Economy
The Korean economy - Asia's fourth largest -- appears on track
for steady growth, although the slowing recovery in the United
States and other major economies, and signs of regional fallout
from Europe's debt crisis, all present risks. South Korea's key
stock index has fallen over 16 per cent since August 2011 due to
worries about the US economy, its credit rating, and the eurozone
debt crisis.
GDP growth was 3.6 per cent in 2011, down on the government's
estimate of 3.8 per cent on the back of a poor fourth quarter, when
South Korea recorded its lowest growth in two years.
The Bank of Korea attributed slower growth to weaker exports and
sluggish investment in the construction industry, which offset a
steady rise in private consumption and a significant increase in
infrastructure investment.
The potential for prolonged fears over the current state of the
market, and the grim outlook for the global economy, may impact on
Korea's exports, which account for about half its economic output.
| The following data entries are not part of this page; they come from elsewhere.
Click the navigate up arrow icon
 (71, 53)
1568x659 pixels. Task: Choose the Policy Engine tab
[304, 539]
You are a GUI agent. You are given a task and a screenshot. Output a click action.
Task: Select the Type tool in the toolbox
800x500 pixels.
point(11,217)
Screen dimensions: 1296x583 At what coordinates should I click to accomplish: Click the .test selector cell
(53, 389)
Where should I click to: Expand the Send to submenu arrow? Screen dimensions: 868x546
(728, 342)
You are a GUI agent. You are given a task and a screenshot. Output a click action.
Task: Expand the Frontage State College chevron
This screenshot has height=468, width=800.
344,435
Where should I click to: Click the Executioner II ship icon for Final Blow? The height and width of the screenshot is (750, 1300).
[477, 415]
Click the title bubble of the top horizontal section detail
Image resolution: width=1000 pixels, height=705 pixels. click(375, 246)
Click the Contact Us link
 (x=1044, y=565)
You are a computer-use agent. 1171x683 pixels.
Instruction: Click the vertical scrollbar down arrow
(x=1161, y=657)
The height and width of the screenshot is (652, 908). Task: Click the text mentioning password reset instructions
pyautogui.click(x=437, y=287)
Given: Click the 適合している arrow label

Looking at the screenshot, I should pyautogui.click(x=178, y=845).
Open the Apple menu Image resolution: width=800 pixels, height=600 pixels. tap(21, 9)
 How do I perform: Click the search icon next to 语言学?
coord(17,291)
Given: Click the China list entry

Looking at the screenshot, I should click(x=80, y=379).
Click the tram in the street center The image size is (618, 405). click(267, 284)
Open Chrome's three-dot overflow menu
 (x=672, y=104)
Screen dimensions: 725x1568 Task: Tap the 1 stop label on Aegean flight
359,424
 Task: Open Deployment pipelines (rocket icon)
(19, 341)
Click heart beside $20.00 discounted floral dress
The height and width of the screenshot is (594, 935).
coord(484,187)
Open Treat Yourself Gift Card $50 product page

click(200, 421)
That has sparked concern that it may struggle to meet its growth
target of around four per cent in 2012, with the IMF and Bank of
Korea both down-grading their estimates to 3.5 per cent after
disappointing first-quarter results.
Key Indicators
Sources:
www.economist.com (GDP Growth)
www.xe.com (Exchange rates)
| Exchange Rate vs NZD |
1000 Won = NZD1.12 (17 May 12)
|
| Expected GDP Growth |
+3.5% for 2012 (15 April 12)
|
Outbound Travel
Until March 2011, the total number of Korean outbound travelers
had continuously increased with 16 consecutive months of growth.
However since then, the number of outbound travelers leaving Korea
has dropped sharply, mainly influenced by the Japanese tsunami, and
the ash cloud disruptions as a result of the Chilean volcanic
eruption.
Korean visitors to Japan plunged 32 per cent in 2011, which has
also impacted on other Pacific Rim countries and long-haul
destinations, including Saipan (down eight per cent), Australia
(down 12 per cent), and Canada (down 7.9 per cent).
However the market has been slowly recovering, with increased
demand for short-haul destinations, and the total number of
international travelers from South Korea still rose 1.6 per cent in
2011. Demand is expected to grow strongly in 2012, with leading
wholesalers forecasting increases of over 20 per cent in travel
bookings.
The main focus of South Korean group tours has shifted to Europe
and the United States, driven by favourable exchange rates,
increased airline capacity, and aggressive pricing. The strong
Australian dollar has seen a slow-down in Korean arrivals to
Australia and the wider Oceania region.
Airline Update
Korean Air resumed its daily services to Auckland in October
last year, and added three additional services over the
December-January high season. The airline also extended these
additional services to Sydney, which helped to drive additional
dual-destination traffic. In late March the Auckland service was
reduced to five flights a week until late October as part of
Korean's seasonal adjustment. The airline plans to resume its daily
service to Auckland in October, again running through until March
2013. Air New Zealand's new code-share with All Nippon Airlines
from Korea, beginning on 1 June, is expected to provide improved
regional connections and access from Korea to New Zealand, with
convenient one-stop connections in Japan.